Accurate diagnosis of nasal NK/T-cell lymphoma with hemophagocytic syndrome

  Phagocytic syndrome is not a separate disease entity and the diagnosis requires at least 5 of the following 8 items: 1. fever that lasts >7 d with a temperature >38.5°C; 2. splenomegaly (≥3 cm at the subcostal margin); 3. hematocrit reduction (at least two or more lines of reduction in peripheral blood): hemoglobin <90 g/L, platelets <100 × 109/L, neutrophils <1.0 × 109 /L and not due to reduced bone marrow hematopoiesis; 4. hypertriglyceridemia (≥3.0 mmol/L) and/or hypofibrinogenemia (≤1.5 g/L); 5. phagocytosis found in bone marrow, spleen or lymph nodes; 6. reduced or absent NK cell activity; 7. ferritin ≥500ug/L; 8. significantly elevated soluble IL-2 receptor (sCD25) levels. The patient in this case met the diagnostic criteria. Phagocytic syndrome is mostly secondary to infection, trauma, and neoplasm, except for rare familial cases. Among neoplastic diseases, lymphoma secondary to phagocytic syndrome is the most common.  Lymphoma is a malignant tumor of the lymphopoietic system, which can be divided into many different subtypes according to the pathological type of the tumor. In recent years, the incidence of lymphoma in China is on the rise. Many patients with lymphoma have fever as the first or even the only clinical manifestation and lack other diagnostic symptoms and signs, which makes the diagnosis difficult. For example, the present case of nasal NK/T-cell lymphoma belongs to non-Hodgkin's lymphoma, which is relatively rare and lacks specificity in early clinical symptoms.
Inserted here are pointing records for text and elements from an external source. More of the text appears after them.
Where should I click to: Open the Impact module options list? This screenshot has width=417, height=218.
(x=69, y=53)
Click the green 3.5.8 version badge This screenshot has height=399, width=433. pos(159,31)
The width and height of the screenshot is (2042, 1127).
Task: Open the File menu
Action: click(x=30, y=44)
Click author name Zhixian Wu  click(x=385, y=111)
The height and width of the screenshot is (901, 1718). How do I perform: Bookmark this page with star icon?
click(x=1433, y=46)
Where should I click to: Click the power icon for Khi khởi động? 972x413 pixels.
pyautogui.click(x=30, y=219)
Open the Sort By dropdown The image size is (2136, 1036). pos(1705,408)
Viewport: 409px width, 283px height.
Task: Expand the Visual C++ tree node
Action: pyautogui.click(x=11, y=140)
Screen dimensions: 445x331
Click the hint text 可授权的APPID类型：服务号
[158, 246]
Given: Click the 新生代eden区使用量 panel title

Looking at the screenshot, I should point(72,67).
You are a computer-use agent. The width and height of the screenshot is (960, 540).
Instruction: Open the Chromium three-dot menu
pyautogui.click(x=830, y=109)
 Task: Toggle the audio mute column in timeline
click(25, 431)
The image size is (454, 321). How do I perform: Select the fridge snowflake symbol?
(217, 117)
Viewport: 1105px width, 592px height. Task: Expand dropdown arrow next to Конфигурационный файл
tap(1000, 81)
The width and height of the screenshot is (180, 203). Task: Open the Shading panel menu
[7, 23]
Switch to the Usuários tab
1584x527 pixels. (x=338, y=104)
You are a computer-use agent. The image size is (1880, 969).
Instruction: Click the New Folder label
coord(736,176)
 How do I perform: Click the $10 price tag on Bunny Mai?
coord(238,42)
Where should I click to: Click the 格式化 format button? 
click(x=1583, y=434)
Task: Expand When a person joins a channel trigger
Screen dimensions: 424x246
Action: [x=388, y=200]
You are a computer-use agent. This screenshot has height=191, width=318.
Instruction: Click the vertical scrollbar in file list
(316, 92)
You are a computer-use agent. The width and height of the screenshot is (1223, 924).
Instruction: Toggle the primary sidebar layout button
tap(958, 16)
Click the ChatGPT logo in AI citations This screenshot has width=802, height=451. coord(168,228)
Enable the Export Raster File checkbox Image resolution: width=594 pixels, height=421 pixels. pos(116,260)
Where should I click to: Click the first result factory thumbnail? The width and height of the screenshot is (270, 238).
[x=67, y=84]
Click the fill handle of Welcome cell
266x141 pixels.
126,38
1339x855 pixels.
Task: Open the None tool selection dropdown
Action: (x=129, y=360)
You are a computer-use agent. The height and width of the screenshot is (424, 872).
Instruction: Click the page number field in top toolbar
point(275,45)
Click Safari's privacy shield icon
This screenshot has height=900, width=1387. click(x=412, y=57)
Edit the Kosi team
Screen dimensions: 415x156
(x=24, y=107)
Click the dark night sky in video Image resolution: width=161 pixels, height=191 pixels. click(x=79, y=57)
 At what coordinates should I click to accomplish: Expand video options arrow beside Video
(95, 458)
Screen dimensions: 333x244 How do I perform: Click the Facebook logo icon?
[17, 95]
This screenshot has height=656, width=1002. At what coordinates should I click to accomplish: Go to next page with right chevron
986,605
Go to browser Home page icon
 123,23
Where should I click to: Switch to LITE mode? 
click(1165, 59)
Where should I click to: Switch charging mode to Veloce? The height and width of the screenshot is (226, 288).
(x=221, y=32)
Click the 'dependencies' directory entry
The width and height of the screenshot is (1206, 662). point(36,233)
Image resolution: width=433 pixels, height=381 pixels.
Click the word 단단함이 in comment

Therefore, patients with unexplained fever or manifestations consistent with phagocytic syndrome should be highly alert to the possibility of lymphoma. In addition to the improvement of relevant laboratory tests, a comprehensive and careful physical examination and detailed medical history inquiry are important. The patient had been seen in several hospitals and departments, but no attention was paid to the patient's medical history, and the physical examination was also inadequate. After being transferred to our department, Director Hao Hongling organized the whole department to conduct a meticulous physical examination of the patient and discovered the abnormal nasal manifestations that were easily ignored.